• Set exercise: Turn the rows from the very beginning through the line containing "Action: [x=19, y=34]" into a JSON list of strings, one string per line, leaving out blank lines. Include only those lines.

Data drawn from a collection:
* * * *

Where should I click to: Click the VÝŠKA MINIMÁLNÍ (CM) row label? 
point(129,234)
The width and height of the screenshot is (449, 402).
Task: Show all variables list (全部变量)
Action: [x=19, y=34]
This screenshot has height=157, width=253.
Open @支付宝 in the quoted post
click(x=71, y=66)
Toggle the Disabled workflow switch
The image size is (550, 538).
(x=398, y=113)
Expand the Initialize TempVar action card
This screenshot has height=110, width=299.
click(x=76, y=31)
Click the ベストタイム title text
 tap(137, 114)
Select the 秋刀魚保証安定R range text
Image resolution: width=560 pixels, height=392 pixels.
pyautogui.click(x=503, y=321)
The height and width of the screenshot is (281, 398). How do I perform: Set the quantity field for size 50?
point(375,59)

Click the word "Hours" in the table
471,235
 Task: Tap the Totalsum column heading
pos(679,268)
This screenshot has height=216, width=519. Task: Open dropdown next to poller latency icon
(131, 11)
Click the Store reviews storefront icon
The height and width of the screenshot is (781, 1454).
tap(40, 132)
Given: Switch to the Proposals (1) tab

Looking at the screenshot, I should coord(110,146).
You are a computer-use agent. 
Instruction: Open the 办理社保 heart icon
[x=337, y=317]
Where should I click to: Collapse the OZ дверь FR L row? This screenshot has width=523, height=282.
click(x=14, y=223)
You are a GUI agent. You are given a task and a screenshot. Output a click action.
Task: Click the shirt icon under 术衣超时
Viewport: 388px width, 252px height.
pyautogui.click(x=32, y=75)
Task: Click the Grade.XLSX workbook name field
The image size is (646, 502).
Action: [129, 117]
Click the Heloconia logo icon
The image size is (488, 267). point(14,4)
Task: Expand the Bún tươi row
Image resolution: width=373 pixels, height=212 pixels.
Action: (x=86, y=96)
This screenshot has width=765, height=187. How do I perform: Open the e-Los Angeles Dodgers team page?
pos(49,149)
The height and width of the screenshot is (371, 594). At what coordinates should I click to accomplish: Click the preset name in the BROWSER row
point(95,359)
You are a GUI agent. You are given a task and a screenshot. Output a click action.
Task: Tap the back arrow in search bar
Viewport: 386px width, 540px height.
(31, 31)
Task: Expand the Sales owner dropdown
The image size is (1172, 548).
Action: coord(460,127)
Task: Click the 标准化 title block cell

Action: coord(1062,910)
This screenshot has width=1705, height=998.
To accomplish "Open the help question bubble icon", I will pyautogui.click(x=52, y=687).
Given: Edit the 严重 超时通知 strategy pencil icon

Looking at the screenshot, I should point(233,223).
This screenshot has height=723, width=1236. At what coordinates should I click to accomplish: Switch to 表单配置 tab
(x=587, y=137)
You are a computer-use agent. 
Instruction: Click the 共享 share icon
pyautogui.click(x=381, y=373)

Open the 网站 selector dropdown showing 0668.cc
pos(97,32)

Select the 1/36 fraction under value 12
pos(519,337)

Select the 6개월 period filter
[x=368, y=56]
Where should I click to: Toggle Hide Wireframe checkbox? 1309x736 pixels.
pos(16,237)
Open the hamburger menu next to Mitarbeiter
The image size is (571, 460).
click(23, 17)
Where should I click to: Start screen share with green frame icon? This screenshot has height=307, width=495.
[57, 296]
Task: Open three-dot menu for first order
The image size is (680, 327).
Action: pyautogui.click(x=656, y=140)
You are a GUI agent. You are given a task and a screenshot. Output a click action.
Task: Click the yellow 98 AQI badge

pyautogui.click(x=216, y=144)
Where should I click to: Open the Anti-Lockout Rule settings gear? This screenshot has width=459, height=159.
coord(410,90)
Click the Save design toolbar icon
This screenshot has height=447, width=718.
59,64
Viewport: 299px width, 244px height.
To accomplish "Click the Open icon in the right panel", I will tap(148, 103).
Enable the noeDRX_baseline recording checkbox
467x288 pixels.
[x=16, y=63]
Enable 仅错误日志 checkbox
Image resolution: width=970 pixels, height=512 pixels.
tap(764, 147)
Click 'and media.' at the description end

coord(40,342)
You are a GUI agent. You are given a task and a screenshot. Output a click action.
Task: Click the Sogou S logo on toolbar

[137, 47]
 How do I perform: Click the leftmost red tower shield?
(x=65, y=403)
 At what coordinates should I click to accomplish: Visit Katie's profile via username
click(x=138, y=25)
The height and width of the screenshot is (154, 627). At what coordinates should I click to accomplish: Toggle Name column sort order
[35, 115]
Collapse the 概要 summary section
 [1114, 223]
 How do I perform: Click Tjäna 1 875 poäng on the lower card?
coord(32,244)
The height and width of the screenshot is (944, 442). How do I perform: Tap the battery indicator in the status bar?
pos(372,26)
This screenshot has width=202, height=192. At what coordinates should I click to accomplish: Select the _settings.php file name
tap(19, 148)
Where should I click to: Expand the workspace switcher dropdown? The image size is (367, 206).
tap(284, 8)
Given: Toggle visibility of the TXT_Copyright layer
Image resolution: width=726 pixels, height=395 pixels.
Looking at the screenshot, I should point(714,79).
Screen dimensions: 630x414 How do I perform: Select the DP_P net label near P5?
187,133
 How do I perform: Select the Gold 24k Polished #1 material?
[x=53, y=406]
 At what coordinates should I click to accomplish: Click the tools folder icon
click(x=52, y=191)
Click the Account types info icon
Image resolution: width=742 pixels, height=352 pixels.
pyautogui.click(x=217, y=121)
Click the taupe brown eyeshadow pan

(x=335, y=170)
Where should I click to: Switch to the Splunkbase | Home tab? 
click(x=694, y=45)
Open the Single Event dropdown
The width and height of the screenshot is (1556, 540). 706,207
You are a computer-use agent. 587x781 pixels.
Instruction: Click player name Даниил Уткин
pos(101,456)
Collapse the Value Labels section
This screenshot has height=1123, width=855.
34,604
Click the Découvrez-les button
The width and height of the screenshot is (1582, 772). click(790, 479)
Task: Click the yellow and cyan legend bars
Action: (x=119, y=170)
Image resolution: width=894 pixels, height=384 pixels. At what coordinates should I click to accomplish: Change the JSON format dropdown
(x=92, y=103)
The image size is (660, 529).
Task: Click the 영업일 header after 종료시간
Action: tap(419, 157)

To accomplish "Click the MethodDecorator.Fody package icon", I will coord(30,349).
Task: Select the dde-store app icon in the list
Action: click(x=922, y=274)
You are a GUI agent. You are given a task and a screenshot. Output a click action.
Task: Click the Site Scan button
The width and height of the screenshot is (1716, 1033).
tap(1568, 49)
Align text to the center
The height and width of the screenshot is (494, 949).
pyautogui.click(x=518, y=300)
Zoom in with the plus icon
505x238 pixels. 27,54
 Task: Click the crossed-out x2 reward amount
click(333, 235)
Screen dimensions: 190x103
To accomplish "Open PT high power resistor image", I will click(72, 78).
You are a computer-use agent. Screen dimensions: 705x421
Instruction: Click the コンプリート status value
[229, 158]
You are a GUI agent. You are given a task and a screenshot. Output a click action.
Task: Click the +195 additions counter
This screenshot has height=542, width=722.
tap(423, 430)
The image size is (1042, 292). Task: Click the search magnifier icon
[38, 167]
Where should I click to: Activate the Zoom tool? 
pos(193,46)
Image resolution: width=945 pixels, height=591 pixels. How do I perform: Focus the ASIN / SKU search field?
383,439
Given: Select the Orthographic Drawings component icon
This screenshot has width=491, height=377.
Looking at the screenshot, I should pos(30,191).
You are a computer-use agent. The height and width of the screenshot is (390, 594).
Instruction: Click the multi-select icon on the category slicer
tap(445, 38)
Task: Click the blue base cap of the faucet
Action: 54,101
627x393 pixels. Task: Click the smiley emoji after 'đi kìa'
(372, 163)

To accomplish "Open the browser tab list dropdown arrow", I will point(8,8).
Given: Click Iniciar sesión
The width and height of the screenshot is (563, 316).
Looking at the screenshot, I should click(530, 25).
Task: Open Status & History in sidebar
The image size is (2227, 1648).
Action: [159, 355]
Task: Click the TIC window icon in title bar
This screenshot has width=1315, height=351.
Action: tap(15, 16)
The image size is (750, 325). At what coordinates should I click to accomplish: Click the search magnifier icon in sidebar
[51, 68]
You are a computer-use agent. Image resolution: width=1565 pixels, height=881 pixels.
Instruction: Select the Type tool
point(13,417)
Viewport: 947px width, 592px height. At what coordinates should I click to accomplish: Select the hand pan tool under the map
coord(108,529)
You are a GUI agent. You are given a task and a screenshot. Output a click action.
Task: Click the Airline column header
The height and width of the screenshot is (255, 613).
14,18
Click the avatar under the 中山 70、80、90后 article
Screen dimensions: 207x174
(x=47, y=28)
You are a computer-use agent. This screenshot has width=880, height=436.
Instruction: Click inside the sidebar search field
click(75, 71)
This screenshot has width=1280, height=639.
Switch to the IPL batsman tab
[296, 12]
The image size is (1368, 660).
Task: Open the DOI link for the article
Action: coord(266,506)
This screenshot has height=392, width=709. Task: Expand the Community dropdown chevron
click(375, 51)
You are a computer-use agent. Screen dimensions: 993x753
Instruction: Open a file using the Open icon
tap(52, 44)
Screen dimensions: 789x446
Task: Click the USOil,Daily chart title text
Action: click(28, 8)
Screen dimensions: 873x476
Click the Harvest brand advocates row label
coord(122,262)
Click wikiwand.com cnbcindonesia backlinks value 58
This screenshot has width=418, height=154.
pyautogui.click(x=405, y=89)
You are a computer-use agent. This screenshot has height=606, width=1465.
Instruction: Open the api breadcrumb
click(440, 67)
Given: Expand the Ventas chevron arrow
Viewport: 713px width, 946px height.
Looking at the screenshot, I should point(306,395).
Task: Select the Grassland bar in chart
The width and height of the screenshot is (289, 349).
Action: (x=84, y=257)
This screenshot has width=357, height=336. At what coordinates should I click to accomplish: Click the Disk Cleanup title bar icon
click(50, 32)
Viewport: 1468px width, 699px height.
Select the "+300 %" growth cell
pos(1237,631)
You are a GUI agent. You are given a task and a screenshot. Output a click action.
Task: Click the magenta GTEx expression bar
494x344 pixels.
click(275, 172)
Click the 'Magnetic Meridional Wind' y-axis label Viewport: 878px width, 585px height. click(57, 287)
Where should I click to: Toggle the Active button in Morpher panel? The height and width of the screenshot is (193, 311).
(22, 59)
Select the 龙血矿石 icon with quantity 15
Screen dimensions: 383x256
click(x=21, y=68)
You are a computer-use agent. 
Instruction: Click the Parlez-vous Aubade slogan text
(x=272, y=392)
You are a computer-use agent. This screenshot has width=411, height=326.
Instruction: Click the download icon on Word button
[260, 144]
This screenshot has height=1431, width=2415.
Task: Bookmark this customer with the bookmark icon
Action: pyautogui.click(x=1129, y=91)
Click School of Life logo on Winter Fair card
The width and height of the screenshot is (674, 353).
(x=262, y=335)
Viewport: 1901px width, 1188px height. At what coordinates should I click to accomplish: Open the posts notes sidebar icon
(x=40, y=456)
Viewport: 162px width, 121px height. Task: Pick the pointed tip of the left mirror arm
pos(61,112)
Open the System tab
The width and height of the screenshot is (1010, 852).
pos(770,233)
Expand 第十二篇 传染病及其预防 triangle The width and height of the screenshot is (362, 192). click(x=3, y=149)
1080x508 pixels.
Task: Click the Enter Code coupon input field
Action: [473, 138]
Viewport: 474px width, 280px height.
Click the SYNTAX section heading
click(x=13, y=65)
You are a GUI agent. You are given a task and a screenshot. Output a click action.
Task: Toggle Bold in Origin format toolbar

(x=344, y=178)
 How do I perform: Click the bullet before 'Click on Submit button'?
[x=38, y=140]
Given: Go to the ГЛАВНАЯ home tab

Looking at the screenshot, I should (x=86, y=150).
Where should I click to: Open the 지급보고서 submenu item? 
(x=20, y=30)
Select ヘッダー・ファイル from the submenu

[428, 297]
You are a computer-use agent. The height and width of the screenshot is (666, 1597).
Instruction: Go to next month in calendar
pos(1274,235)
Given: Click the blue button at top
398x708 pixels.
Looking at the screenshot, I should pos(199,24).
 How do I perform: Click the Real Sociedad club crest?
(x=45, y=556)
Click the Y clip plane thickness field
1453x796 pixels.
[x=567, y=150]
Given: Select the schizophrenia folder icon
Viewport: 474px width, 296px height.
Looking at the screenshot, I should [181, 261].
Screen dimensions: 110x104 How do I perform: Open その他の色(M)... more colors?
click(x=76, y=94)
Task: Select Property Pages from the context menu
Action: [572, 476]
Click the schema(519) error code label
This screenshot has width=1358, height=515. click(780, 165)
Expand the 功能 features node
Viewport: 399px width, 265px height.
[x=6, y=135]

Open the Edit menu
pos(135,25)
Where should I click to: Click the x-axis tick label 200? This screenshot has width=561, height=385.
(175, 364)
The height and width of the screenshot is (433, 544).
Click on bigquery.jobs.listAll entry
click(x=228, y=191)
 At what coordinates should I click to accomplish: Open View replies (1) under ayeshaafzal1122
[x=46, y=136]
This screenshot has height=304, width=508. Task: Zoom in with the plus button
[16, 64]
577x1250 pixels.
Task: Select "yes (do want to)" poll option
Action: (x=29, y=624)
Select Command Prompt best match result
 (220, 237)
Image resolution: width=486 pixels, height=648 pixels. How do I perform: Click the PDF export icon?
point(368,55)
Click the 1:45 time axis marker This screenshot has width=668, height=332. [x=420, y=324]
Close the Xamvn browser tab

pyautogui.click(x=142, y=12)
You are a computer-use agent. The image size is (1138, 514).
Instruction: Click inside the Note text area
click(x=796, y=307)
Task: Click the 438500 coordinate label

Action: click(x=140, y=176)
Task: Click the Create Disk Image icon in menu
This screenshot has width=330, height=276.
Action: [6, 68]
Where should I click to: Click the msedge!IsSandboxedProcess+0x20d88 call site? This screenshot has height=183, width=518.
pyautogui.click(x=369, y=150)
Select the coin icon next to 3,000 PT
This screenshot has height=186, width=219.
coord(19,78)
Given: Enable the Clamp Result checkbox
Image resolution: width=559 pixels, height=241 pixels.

* * * *

• Right answer:
[
  "Where should I click to: Click the VÝŠKA MINIMÁLNÍ (CM) row label? ",
  "point(129,234)",
  "The width and height of the screenshot is (449, 402).",
  "Task: Show all variables list (全部变量)",
  "Action: [x=19, y=34]"
]